MILU - Multi-task Indic LLM performance evaluation dataset

MILU is a comprehensive benchmark dataset designed to evaluate the performance of Large Language Models (LLMs) across 11 Indic languages. It spans 8 domains and 41 subjects, covering ~80,000 multiple - choice questions with culturally relevant knowledge from India.

About Dataset

The MILU (Multi-task Indic Language Understanding Benchmark) dataset is a large-scale evaluation dataset intended to assess the performance of multilingual Large Language Models (LLMs) in the context of Indic languages. It covers 11 Indian languages, including Hindi, Bengali, Gujarati, Kannada, Malayalam, Marathi, Odia, Punjabi, Tamil, Telugu, and English.

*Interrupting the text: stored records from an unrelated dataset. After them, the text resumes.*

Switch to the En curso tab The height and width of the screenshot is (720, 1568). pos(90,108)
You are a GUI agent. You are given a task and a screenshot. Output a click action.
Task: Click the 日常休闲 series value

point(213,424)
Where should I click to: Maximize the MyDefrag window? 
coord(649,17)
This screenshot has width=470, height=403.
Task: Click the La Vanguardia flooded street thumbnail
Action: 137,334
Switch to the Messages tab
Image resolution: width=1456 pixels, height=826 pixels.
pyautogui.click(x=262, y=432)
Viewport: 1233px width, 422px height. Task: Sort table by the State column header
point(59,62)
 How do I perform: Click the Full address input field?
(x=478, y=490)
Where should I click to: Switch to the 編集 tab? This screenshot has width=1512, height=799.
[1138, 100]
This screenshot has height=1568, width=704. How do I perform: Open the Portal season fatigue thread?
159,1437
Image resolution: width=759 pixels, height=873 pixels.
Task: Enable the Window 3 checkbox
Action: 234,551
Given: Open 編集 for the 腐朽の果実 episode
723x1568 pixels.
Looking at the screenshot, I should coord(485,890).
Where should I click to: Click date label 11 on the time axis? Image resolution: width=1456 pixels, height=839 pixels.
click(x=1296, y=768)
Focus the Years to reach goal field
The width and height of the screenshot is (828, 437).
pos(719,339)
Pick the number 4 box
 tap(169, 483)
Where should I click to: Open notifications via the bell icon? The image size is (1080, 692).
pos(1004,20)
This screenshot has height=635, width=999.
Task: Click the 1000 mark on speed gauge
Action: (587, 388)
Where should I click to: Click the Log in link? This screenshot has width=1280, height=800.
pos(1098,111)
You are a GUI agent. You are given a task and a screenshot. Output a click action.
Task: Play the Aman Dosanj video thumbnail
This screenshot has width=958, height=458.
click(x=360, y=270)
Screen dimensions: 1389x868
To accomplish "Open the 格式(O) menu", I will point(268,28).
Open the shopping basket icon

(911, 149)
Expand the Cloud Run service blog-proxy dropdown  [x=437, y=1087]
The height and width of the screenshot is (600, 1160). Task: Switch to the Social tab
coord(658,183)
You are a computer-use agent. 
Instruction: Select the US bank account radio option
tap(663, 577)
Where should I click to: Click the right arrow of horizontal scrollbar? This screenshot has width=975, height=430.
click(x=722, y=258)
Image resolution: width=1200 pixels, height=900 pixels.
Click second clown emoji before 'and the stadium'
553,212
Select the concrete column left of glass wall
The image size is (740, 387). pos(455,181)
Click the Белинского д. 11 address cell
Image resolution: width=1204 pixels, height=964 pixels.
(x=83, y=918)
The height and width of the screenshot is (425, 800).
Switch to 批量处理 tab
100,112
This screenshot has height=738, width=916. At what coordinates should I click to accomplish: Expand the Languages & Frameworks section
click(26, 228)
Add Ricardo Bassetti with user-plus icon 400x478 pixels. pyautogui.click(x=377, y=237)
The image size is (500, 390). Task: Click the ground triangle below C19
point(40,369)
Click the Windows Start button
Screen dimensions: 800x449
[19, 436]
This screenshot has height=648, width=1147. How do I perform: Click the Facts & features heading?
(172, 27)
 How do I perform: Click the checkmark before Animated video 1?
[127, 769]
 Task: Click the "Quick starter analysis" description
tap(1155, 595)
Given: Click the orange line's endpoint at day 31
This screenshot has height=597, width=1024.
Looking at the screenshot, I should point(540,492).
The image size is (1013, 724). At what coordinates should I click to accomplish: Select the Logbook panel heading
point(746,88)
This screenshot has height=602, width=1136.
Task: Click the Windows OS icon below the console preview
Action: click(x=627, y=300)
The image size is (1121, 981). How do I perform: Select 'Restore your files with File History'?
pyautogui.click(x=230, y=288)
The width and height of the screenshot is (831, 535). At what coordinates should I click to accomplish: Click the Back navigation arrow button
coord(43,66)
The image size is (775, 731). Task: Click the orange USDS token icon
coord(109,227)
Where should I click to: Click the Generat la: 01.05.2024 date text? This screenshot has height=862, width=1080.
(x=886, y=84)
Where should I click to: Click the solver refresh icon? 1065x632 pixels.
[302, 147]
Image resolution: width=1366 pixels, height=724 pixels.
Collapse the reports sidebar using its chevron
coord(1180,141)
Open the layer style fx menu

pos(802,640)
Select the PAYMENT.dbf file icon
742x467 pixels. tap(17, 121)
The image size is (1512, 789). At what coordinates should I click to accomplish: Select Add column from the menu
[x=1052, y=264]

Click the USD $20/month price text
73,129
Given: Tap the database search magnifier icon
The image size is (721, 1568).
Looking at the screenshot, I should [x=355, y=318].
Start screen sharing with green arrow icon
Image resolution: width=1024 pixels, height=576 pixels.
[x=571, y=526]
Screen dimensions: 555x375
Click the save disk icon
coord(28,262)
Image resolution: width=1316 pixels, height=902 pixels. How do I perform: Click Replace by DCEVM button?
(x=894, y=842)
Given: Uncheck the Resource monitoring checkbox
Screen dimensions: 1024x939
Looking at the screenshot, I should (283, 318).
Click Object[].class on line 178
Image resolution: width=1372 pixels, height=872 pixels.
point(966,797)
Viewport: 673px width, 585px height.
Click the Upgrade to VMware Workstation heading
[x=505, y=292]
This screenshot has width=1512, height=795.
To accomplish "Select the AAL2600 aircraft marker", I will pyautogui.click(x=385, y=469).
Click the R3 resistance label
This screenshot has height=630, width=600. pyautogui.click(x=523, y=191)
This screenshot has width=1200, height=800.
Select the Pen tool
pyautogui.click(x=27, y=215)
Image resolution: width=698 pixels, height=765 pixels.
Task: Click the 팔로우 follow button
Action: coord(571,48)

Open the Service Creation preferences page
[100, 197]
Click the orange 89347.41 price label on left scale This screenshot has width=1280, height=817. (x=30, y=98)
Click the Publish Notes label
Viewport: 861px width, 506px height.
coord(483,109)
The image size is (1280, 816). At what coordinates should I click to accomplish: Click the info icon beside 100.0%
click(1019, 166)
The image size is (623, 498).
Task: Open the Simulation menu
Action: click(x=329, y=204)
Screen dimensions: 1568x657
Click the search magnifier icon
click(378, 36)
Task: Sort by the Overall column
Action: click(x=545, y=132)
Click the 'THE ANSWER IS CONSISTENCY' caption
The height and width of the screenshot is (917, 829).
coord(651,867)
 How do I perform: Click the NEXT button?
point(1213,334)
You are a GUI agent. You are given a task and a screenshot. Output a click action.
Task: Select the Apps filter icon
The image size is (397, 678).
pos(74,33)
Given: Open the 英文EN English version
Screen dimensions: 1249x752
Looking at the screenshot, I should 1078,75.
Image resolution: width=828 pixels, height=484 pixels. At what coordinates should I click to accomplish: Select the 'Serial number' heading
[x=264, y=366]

The dataset spans 8 diverse domains such as Arts & Humanities, Social Sciences, STEM, and Business, containing questions from 41 different subjects. With approximately 80,000 multiple-choice questions and a validation set of 8,933 samples, MILU provides a rigorous benchmark for evaluating language understanding across diverse linguistic and knowledge domains. It incorporates culturally specific knowledge from Indian regional and state-level examinations, making it an essential dataset for LLM evaluation in the Indian linguistic context. The dataset is open-source and available under a CC-BY-4.0 license.